Current treatments for COPD, such as corticosteroids and bronchodilators, are ineffective at inhibiting chronic inflammation, and do not reverse pathology. Thus, it is clear that there is an urgent need to develop new therapies to prevent the initiation and progression of COPD, and an effective option is using animal models that accurately reflect the physiopathology of the disease. Indeed, many potential future COPD therapeutics currently in clinical development, such as inhibitors of inflammatory mediators, oxidative stress, kinases, phosphodiesterases (PDEs) and proteinases, were originally identified in studies using animal models.
Various inhibitors of inflammatory mediators are being developed and tested for the treatment of COPD. Inhibitors of TRAIL, leukotriene B4 (LTB4), tumor necrosis factor (TNF)-α, IL-1, IL-8 and EGF have shown strong beneficial effects when used in animal models, however translation into the clinic has been slow [279]. Studies exposing TNFα receptor-deficient mice to CS resulted in reduced inflammatory cells in lavage fluid and attenuated alveolar enlargement compared with wild-type mice [280]. These findings were supported by another knockout mouse study where both TNFα receptors were shown to contribute to the pathogenesis of murine COPD, with TNFα receptor-2 being the most active in the development of systemic weight loss, inflammation and emphysema [281]. However, as occurred with asthma, where mouse studies were not interpreted properly or transferred effectively into clinical studies, it is likely that selected groups or phenotypes of patients may respond better to specific treatments [282].
Antioxidants, particularly those that target specific processes in COPD, have shown some promise.

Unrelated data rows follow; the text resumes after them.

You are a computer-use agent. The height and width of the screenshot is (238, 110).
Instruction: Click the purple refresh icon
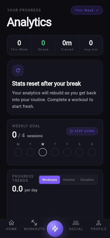pos(18,70)
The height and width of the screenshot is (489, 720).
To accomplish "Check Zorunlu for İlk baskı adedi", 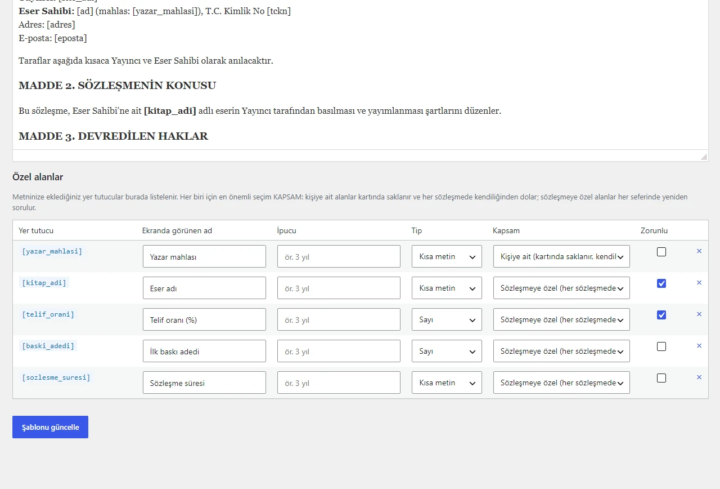I will tap(662, 346).
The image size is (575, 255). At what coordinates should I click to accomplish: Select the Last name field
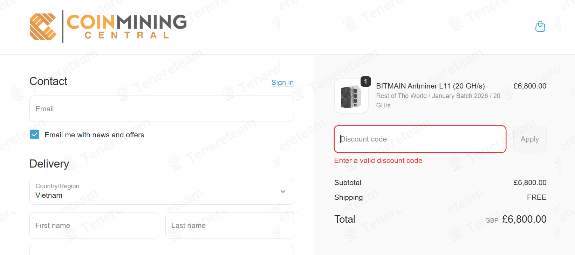click(229, 225)
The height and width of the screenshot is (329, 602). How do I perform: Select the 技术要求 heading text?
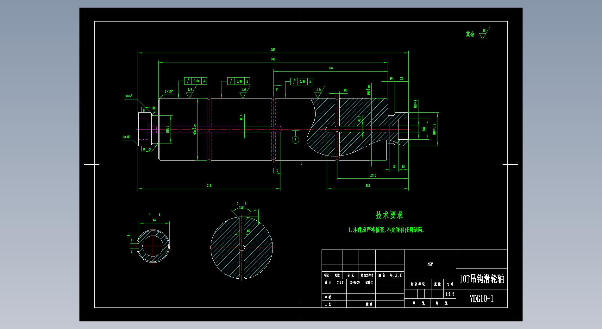(x=389, y=215)
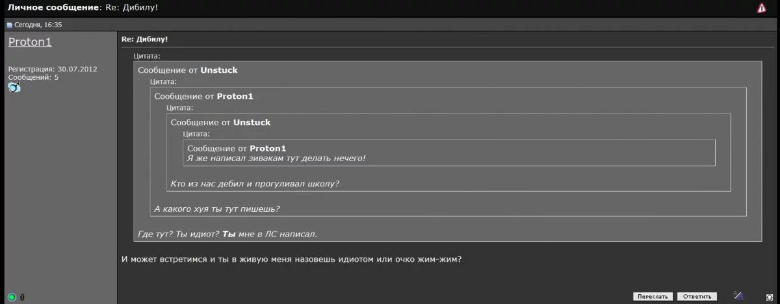
Task: Select the Unstuck author name in outermost quote
Action: pyautogui.click(x=218, y=70)
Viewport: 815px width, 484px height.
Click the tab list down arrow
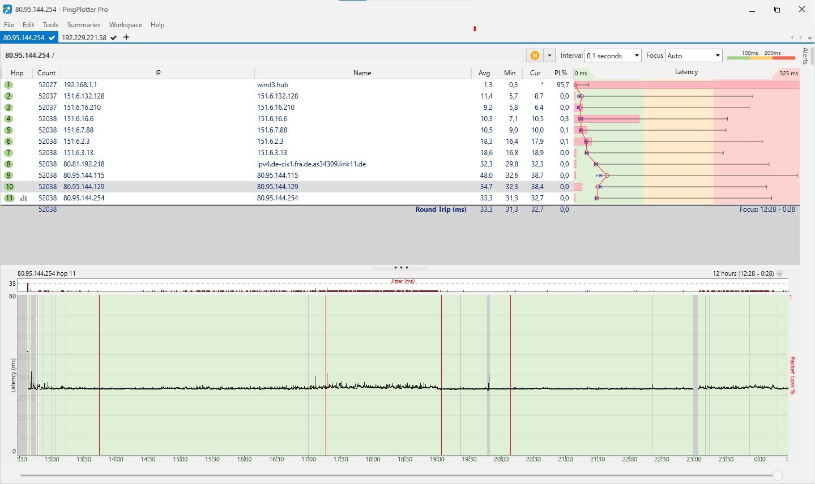[x=809, y=37]
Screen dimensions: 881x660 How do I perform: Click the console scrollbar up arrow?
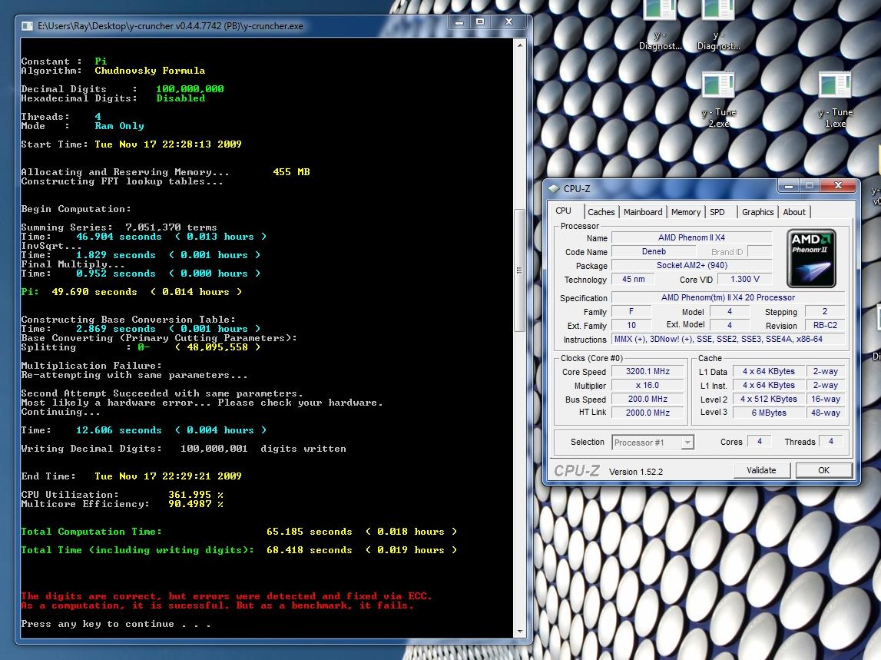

Resveratrol and the antioxidant enzyme Gpx-1 have been shown to protect against lung inflammation and CS-induced emphysema in mice, and a Gpx mimetic also reduced lung inflammation when administered both prophylactically and therapeutically [283, 284]. Resveratrol is a plant-originated polyphenol that suppresses lung inflammation through upregulating MyD88 s, a negative regulator of inflammation [284].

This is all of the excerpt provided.